Le operazioni sul campo vengono affidate ad attori occasionali, reclutati online tra migranti, criminali comuni o organizzati, cittadini scontenti. Questi ricevono piccoli compensi, anche in criptovalute, per compiti apparentemente innocui, come fotografare basi, appiccare incendi, trasportare pacchi, senza però conoscere la matrice politica, a volte.
Dopo le espulsioni di centinaia di diplomatici russi nel 2022, Mosca ha incrementato questo modello “a gettone”, tanto che, dal 2023 al 2025 Varsavia ha arrestato oltre 49 individui per attività di spionaggio o sabotaggio legate a Russia e Bielorussia.
Molti dei casi rientrano nello schema della “manodopera a basso profilo”: soggetti appartenenti ad almeno 19 cellule operative autonome, spesso ignare l’una dell’altra, ma riconducibili a una regia esterna e pagati poche migliaia di dollari per compiti di osservazione o incendio doloso.
La disgregazione scalabile
Una sequenza di azioni minori, apparentemente scollegate, ma sincronizzate nel tempo. Incendi, sabotaggi, droni, allarmi bomba, cyber attacchi o guasti infrastrutturali producono un effetto cumulativo. Saturano l’attenzione pubblica, logorano la credibilità delle istituzioni e generano senso di insicurezza.

**Dati archiviati**

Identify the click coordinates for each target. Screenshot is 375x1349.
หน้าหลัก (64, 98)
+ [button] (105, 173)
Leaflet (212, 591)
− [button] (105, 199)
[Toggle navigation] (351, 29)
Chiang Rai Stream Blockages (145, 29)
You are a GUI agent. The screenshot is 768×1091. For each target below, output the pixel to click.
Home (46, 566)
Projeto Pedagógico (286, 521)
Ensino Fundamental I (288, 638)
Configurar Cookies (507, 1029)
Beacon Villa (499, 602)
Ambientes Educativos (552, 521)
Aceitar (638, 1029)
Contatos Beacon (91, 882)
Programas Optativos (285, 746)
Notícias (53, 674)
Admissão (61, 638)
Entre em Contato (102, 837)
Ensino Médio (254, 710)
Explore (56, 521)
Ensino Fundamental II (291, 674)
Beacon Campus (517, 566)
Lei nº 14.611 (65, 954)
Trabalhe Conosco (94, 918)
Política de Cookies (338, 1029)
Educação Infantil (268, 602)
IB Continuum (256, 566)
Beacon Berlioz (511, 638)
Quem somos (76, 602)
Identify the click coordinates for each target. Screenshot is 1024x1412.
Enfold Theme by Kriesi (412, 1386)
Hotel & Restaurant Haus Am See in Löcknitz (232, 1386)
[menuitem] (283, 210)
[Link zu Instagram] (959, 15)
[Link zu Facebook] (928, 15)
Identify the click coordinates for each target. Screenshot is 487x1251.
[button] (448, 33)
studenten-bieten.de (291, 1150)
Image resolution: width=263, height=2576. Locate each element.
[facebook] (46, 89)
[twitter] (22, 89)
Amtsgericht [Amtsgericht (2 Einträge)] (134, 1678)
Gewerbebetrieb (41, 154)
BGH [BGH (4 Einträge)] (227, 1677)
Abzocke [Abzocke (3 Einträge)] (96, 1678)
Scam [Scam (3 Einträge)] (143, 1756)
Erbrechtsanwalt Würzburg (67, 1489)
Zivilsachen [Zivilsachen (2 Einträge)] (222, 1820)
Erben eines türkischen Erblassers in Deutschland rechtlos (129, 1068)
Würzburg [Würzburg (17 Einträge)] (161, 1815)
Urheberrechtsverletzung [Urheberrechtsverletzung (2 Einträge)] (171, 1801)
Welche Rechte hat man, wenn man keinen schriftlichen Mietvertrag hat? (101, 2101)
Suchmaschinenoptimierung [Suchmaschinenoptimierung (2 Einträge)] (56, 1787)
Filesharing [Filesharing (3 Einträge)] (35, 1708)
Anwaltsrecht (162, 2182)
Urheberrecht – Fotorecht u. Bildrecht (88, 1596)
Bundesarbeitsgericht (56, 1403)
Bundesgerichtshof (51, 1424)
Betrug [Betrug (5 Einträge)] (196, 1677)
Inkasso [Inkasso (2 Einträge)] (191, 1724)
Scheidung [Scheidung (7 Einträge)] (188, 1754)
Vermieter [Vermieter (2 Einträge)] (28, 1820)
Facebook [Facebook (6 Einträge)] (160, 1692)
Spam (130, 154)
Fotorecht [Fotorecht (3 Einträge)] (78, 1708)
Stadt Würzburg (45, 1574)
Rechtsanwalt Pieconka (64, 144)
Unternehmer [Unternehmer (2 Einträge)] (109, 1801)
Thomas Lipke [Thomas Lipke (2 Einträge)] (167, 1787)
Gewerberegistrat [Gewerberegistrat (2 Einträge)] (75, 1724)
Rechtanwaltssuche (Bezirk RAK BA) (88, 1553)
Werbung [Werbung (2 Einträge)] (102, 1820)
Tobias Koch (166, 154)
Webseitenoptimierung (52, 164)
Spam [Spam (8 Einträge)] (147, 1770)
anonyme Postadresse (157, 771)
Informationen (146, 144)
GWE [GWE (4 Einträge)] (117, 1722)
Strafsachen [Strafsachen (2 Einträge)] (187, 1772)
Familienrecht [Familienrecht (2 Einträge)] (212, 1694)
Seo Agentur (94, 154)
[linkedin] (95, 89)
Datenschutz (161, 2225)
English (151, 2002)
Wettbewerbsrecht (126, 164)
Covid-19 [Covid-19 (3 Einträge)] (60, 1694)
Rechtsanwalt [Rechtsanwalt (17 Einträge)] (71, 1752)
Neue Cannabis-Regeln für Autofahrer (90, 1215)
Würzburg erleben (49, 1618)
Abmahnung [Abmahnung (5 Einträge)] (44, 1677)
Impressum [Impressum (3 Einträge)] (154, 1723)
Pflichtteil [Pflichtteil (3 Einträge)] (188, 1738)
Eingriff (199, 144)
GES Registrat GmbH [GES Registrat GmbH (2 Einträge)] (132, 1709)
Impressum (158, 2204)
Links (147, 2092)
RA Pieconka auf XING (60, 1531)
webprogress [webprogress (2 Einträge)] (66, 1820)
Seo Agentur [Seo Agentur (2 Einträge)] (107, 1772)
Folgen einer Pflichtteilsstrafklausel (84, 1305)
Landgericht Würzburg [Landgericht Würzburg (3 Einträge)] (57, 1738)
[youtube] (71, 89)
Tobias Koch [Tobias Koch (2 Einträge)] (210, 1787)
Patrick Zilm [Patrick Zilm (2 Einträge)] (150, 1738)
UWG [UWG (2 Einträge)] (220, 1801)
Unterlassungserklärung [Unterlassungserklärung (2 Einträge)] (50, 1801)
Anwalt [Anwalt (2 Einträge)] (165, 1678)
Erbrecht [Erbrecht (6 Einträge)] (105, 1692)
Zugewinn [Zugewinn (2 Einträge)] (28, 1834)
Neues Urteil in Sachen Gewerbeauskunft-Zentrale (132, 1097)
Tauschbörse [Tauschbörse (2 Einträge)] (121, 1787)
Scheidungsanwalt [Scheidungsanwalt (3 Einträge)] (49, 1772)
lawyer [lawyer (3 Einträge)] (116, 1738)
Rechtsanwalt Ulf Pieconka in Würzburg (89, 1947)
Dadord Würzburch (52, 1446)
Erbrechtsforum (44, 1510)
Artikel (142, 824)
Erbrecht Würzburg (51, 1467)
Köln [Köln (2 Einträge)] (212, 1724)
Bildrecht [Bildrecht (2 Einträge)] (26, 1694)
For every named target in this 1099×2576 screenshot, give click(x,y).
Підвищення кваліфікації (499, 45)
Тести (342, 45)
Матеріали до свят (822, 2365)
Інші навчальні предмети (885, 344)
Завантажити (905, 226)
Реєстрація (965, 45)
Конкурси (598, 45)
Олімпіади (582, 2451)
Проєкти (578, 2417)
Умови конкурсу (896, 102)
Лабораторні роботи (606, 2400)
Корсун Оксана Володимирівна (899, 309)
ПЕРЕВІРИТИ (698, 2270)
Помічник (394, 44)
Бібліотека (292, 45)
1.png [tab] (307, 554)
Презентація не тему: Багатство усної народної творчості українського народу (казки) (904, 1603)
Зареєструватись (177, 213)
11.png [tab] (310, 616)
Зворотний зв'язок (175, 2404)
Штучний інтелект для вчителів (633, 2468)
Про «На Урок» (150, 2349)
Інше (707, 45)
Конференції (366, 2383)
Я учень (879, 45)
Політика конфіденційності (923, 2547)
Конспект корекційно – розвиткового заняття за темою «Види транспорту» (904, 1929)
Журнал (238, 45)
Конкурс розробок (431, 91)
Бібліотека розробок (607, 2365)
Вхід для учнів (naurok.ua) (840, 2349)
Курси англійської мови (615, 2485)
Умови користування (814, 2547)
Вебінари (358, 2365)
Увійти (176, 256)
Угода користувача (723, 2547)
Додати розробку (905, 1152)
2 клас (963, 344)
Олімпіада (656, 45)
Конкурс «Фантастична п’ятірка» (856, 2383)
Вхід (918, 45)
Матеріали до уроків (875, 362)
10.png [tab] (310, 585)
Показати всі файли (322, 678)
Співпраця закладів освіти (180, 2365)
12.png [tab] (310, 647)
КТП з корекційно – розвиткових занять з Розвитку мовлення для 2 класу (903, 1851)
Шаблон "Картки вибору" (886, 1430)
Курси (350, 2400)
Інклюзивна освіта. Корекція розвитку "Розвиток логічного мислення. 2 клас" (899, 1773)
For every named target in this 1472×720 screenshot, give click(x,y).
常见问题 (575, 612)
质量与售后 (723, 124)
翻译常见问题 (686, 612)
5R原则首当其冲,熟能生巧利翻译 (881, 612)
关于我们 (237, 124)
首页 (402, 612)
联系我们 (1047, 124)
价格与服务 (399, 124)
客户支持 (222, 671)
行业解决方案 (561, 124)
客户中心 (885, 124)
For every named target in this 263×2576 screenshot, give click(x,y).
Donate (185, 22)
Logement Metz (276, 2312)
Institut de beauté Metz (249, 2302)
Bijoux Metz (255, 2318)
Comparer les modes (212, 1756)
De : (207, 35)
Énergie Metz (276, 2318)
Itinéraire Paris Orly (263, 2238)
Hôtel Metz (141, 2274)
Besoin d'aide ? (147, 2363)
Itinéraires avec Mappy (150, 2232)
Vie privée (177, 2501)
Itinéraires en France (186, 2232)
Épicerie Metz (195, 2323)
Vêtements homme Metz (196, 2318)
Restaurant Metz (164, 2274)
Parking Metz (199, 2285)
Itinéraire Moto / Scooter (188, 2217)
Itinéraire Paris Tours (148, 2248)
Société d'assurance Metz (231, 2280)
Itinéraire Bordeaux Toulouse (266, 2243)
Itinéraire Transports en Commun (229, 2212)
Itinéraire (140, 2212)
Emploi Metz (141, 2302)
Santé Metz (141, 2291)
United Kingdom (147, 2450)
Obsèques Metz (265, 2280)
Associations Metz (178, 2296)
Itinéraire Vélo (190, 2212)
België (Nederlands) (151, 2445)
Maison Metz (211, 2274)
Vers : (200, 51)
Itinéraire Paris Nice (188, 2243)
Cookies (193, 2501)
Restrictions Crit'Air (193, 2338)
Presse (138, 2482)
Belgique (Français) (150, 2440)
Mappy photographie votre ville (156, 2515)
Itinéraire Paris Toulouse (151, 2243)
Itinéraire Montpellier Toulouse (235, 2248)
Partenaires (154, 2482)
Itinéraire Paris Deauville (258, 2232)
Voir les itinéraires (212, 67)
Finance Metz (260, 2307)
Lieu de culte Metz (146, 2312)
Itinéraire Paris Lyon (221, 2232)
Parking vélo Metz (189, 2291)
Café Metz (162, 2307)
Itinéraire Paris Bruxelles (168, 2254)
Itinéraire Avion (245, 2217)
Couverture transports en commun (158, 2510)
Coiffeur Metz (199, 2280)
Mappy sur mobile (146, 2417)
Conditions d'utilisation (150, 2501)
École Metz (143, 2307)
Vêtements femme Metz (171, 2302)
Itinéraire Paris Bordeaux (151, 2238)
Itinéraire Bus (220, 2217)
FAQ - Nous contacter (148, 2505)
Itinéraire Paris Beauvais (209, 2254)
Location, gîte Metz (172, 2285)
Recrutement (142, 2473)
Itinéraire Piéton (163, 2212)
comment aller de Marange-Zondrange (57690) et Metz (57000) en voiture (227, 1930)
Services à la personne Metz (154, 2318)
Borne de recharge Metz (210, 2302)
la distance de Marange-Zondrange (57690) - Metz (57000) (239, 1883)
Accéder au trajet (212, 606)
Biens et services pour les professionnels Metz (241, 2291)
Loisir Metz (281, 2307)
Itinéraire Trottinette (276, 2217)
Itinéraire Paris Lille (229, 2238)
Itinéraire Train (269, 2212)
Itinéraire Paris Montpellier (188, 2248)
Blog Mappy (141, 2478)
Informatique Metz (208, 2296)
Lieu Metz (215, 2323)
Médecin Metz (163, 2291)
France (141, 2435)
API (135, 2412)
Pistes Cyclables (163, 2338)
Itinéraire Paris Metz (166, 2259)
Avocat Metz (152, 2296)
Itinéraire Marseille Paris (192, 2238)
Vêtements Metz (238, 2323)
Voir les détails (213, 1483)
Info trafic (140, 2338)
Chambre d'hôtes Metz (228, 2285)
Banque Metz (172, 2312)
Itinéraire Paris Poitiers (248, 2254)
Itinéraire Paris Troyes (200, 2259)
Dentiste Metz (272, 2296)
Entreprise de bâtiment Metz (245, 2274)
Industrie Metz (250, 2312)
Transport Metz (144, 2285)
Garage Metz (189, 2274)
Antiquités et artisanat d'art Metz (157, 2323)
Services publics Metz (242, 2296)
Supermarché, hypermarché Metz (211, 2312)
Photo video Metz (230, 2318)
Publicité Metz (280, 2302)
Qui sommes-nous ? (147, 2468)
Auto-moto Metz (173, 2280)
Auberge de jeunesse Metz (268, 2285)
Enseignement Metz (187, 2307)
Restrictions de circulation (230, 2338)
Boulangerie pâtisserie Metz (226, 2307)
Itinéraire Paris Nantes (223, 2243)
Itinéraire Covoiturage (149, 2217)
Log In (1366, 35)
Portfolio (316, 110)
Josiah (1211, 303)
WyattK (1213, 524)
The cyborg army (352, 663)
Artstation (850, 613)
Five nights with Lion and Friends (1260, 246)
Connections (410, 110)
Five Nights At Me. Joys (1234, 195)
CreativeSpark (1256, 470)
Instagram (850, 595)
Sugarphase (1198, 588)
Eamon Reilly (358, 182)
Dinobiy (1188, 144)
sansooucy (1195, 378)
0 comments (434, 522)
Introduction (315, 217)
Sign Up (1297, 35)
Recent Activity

**Consegna**
Cita fedelmente il brano sul sabotaggio a basso costo, a partire da "Le operazioni sul" e proseguendo fino a "Russia e Bielorussia.". I dati provengono da una fonte diversa.

**Spazio risposta**
Le operazioni sul campo vengono affidate ad attori occasionali, reclutati online tra migranti, criminali comuni o organizzati, cittadini scontenti. Questi ricevono piccoli compensi, anche in criptovalute, per compiti apparentemente innocui, come fotografare basi, appiccare incendi, trasportare pacchi, senza però conoscere la matrice politica, a volte.
Dopo le espulsioni di centinaia di diplomatici russi nel 2022, Mosca ha incrementato questo modello “a gettone”, tanto che, dal 2023 al 2025 Varsavia ha arrestato oltre 49 individui per attività di spionaggio o sabotaggio legate a Russia e Bielorussia.